Mientras, al derroche anotador balcánico se añadían uno tras otro Teodosic y ante una Serbia muy entonada en el tiro, primero con los citados Velickovic y Bjelica, a los que se sumaron con alegría el base Teodosic (12 puntos), Keselj (14 puntos) y un impresionante Savanovic (15 puntos), del que deben estar muy orgullosos en Valencia.

Los jugadores dirigidos por Ivkovic campaban a sus anchas en el tiro exterior, y los jugadores españoles destacaban más bajo su aro que bajo el del rival. Fran Vázquez y Marc Gasol se multiplicaban en defensa, pero la contrapartida en el juego ofensivo no llegaba, con un Ricky que no salió al rescate y un Rudy que no aportaba tampoco puntos.

Tocados, pero sólo hundidos al final

Sin embargo, en el tercer cuarto la remontada se hizo posible. Las claves de esta selección, fuerza ofensiva basada en la solidaridad defensiva en la zona, y un parcial de 8-0 que borró de un plumazo la ventaja serbia hacían albergar esperanzas. Garbajosa y Rudy crecían en la anotación amparando a un soberbio Juan Carlos Navarro, y el esfuerzo conjunto de Fran Vázquez y Marc Gasol repartiendo tapones (dos y tres, respectivamente) llegaron a poner a España por delante en dos ocasiones.
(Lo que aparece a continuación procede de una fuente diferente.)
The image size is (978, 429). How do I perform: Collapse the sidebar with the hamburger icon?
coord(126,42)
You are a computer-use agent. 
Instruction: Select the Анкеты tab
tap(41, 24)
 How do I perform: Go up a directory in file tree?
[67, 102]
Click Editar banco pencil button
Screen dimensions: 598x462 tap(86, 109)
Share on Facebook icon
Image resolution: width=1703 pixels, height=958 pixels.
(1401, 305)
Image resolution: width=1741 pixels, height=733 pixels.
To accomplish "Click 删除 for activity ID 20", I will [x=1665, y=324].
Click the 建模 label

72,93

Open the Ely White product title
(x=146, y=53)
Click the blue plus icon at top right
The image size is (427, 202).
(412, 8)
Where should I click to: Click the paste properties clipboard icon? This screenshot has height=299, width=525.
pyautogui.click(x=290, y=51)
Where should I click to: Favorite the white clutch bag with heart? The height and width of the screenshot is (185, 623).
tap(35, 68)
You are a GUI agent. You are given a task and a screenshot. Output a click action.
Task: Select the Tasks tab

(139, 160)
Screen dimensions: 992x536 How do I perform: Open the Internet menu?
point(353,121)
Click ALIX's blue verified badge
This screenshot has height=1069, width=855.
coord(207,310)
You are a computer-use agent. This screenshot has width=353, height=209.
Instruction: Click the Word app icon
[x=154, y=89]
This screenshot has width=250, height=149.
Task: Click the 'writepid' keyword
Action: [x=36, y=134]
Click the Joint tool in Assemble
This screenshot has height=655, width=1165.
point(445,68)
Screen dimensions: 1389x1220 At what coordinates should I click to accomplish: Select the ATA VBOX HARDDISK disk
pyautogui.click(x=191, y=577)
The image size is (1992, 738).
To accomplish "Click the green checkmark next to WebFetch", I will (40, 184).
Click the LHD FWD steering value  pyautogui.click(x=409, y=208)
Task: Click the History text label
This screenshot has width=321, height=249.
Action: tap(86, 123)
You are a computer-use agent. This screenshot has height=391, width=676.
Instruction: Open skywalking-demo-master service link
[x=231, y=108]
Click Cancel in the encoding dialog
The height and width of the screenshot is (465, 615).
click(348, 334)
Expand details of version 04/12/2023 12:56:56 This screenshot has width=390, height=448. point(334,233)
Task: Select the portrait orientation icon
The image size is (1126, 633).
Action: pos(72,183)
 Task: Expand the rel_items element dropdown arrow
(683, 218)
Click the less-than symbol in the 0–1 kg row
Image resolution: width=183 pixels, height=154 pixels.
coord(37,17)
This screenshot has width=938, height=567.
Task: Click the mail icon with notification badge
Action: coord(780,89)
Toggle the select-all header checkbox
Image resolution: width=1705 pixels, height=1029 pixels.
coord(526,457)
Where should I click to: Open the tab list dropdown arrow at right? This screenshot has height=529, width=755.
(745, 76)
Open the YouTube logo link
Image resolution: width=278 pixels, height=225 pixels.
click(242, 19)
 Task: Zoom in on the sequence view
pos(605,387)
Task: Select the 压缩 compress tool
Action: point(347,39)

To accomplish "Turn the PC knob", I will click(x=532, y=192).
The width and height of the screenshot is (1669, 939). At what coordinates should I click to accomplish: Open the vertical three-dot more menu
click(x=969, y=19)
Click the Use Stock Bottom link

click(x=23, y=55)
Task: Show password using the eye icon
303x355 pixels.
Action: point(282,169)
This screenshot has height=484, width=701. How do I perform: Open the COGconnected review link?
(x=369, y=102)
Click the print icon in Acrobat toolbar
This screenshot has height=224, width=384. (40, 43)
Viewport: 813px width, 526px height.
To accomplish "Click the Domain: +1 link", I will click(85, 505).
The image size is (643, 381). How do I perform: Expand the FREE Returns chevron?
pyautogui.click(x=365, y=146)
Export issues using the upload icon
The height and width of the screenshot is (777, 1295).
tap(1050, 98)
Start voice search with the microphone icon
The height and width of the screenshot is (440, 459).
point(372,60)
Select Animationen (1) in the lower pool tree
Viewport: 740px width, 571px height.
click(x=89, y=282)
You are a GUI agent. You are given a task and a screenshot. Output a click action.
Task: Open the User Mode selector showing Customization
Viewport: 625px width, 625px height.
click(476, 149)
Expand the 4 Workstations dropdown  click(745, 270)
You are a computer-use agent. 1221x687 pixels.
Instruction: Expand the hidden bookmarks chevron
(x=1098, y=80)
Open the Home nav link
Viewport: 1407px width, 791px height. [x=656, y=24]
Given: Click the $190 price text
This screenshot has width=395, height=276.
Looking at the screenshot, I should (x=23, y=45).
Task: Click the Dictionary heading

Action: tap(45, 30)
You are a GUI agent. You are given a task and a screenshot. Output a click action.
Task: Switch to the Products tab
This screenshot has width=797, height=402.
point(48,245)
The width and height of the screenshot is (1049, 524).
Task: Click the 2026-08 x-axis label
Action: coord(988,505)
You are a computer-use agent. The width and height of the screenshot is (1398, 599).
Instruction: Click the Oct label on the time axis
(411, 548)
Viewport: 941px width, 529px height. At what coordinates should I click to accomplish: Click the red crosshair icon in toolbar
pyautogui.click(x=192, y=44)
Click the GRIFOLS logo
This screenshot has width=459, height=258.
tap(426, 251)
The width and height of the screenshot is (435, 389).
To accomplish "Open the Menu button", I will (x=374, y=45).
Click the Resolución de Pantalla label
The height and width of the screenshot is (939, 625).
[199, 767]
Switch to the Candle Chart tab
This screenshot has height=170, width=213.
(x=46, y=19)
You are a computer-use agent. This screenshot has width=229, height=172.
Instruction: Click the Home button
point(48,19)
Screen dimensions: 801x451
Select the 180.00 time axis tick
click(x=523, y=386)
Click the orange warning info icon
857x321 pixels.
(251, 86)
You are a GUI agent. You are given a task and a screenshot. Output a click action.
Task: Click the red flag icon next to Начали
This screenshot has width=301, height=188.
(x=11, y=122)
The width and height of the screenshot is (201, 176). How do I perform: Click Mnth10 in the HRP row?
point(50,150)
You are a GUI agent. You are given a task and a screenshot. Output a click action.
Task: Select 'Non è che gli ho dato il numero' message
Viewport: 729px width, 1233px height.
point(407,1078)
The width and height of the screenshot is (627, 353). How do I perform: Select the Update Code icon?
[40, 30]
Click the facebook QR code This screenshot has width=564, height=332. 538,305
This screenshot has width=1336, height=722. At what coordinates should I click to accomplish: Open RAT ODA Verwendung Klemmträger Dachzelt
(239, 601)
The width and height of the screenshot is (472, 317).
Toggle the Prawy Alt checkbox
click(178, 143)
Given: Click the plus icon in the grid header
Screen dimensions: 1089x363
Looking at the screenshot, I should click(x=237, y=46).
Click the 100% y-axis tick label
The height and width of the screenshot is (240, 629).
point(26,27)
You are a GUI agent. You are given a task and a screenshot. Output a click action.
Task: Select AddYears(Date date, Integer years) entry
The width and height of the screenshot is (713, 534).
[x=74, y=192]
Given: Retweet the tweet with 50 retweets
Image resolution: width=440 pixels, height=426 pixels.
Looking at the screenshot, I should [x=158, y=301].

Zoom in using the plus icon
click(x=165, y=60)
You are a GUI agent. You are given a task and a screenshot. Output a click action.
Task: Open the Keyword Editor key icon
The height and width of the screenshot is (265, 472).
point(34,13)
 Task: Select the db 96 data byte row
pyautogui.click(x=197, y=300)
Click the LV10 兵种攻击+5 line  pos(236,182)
Pero el carrusel de canastas de los serbios no se detuvo y dificultaba el reparto del esfuerzo defensivo. ¿A quién cubrir cuando seis de los jugadores de Ivkovic terminaron con doce o más puntos? A la que se les dejaba diez centímetros encestaban un triple, y ni los esfuerzos de un gigantesco Garbajosa y de Navarro, director y orquesta al mismo tiempo, pudieron contener la cascada.

En el último cuarto, a sólo tres puntos por debajo de Serbia (67-64) fue un parcial de 5-0 el que alejó de nuevo el partido. Serbia seguía anotando con facilidad y las aventuras de Navarro, Garbajosa y Rudy no podían con todos. Con todo, un último esfuerzo de campeones en el intercambio de canastas igualó el marcador a 89 con un mate de Marc Gasol a falta de 25 segundos. Un ejercicio de resistencia, no de liderazgo, noble e insuficiente.

Ahí Scariolo se la jugó con una estrategia sin Gasol en pista, y ahí fue cuando Teodosic logró una canasta que podrá contar a sus nietos, un triple frontal desde nueve metros delante de Garbajosa, jugador de la selección campeona del mundo y de Europa, subcampeona olímpica, a tres segundos de que terminara el partido. Le valió una semifinal.